No spectator will be allowed at the meets and each venue will host specific events, with sanitisation breaks scheduled to take place between sessions. Practices such as bib sharing will be outlawed to minimise contact, while athletes will be required to sign a waiver, with those under 18 years of age required to present a waiver signed by their parent or guardian. Waivers are available for download on the JAAA’s website.
“We are very excited at the possibility of a return to official athletic competition locally.
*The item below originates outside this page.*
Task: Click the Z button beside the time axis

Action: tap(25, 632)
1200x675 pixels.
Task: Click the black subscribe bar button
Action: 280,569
With just about four months left for qualifying for the Olympic Games, and all other nations globally having a chance to compete regularly, we are at a disadvantage and in threat of losing our place in the upper echelons of world athletics,” said MVP Track Club and national senior coach Paul Francis. “However, the safety of the country comes first, and I am hoping that we all understand that with this approval comes responsibility each to his fellow man, fellow coach and fellow athletes. We have a collective responsibility in ensuring that we can continue to compete. I am very happy that the many professional athletes living in Jamaica can finally get a chance to work.”
With the ISSA/GraceKennedy Boys and Girls’ Athletics Championships set to make a return in April after being cancelled in 2020, top high school coaches Michael Dyke, from defending girls champions Edwin Allen, and Leaford Grant, from boys champs Kingston College, were also thankful for the development.
“It’s a little late in the season, but better late than never, as the boys will be elated. Training without competition is very demotivating for the youngsters. We now look forward for the continued development of Jamaica’s track and field,” said Grant.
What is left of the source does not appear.